Stuck on an issue?

Lightrun Answers was designed to reduce the constant googling that comes with debugging 3rd party libraries. It collects links to all the places you might be looking at while hunting down a tough bug.

And, if you’re still stuck at the end, we’re happy to hop on a call to see how we can help out.

Cannot export Donut models to ONNX

See original GitHub issue

System Info

transformers version: 4.24.0.dev0
Platform: macOS-10.16-x86_64-i386-64bit
Python version: 3.8.13
Huggingface_hub version: 0.10.0
PyTorch version (GPU?): 1.12.1 (False)
Tensorflow version (GPU?): not installed (NA)
Flax version (CPU?/GPU?/TPU?): not installed (NA)
Jax version: not installed
JaxLib version: not installed
Using GPU in script?: No
Using distributed or parallel set-up in script?: No

Who can help?

No response

Information

The official example scripts
My own modified scripts

Tasks

An officially supported task in the examples folder (such as GLUE/SQuAD, …)
My own task or dataset (give details below)

Reproduction

It seems that the default tolerance of 1e-5 in the ONNX configuration for vision-encoder-decoder models is too small for Donut checkpoints (currently seeing 5e-3 - 9e-3 is needed).

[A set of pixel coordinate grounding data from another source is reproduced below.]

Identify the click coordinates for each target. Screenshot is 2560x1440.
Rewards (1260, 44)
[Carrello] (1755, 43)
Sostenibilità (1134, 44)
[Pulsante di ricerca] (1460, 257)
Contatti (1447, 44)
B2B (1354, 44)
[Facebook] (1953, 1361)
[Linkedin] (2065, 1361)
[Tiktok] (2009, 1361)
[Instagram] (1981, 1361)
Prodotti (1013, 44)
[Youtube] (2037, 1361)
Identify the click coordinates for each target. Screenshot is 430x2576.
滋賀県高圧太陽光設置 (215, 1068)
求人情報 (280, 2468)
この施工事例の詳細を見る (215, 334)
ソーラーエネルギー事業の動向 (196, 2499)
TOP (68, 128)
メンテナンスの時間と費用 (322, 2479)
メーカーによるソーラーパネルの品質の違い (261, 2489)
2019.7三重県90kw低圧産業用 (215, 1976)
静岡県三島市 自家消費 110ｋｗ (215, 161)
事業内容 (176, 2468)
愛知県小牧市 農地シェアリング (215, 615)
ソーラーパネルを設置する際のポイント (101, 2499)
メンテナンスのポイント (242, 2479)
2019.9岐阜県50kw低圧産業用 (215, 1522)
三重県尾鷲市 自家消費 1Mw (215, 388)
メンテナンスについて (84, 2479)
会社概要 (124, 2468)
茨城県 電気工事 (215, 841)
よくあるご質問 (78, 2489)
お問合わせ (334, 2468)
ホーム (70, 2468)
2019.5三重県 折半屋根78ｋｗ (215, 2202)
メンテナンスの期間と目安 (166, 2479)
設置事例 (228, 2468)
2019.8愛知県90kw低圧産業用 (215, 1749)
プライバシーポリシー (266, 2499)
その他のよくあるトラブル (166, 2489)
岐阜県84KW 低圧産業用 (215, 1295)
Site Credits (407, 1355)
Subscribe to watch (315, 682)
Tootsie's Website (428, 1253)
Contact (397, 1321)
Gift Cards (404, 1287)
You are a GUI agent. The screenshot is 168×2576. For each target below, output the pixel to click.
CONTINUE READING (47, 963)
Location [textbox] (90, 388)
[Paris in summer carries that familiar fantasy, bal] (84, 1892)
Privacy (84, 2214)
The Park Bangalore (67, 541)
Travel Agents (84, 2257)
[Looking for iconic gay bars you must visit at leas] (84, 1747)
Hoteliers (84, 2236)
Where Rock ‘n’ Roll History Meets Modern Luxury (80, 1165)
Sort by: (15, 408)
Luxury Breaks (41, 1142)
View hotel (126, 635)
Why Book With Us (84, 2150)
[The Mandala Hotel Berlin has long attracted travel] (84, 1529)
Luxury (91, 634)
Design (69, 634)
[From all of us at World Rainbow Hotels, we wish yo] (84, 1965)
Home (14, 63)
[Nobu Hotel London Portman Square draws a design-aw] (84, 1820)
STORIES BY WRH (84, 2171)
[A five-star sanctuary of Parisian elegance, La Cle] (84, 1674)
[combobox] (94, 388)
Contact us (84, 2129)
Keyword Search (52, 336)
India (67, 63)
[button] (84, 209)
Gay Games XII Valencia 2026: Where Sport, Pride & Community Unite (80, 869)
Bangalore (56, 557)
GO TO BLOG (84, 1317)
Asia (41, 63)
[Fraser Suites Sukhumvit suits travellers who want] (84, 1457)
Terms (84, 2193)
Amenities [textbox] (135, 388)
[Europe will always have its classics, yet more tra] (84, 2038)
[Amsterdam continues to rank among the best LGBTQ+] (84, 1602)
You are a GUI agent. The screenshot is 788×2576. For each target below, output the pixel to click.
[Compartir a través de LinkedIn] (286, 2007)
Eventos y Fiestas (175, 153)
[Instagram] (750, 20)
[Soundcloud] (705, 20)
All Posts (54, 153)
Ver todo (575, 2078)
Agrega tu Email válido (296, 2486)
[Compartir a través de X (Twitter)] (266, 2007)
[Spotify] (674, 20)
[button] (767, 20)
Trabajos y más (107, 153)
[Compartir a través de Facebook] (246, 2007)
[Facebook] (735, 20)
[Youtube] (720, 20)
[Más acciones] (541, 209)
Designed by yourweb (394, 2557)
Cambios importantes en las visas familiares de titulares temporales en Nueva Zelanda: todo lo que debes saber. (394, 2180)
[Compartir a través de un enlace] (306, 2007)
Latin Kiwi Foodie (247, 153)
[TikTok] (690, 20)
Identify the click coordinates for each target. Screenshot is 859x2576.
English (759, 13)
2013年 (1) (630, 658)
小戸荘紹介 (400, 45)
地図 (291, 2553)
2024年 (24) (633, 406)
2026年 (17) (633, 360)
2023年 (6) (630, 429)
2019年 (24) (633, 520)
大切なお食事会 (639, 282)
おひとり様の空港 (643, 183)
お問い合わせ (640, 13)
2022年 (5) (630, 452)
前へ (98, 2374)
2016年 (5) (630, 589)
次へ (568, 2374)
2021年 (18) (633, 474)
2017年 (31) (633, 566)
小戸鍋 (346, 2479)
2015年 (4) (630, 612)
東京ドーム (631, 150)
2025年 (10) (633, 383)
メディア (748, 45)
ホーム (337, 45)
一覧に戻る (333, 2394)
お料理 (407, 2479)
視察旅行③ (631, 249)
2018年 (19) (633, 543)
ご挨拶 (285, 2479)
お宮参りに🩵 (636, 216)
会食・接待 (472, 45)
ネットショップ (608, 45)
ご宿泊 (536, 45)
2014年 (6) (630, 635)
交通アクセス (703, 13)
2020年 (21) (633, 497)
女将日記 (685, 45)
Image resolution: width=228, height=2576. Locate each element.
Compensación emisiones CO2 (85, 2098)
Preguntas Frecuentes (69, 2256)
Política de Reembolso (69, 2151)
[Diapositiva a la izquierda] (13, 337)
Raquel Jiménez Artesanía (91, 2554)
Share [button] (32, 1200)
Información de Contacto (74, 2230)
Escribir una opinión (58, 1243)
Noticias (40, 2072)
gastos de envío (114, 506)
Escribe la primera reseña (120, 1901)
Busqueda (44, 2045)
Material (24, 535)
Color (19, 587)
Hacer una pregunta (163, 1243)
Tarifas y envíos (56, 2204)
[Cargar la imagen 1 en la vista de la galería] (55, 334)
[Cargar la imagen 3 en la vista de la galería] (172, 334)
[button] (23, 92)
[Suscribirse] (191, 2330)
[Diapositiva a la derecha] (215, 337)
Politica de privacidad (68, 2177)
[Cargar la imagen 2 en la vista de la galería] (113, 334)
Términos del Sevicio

As a result, many (all?) Donut checkpoints can’t be exported using the default values in the CLI.

Having said that, the relatively large discrepancy in the exported models suggests there is a deeper issue involved with tracing these models and it would be great to eliminate this potential source of error before increasing the default value for atol.

Steps to reproduce:

Pick one of the Donut checkpoints from the naver-clover-ix org on the Hub
Export the model using the ONNX CLI, e.g.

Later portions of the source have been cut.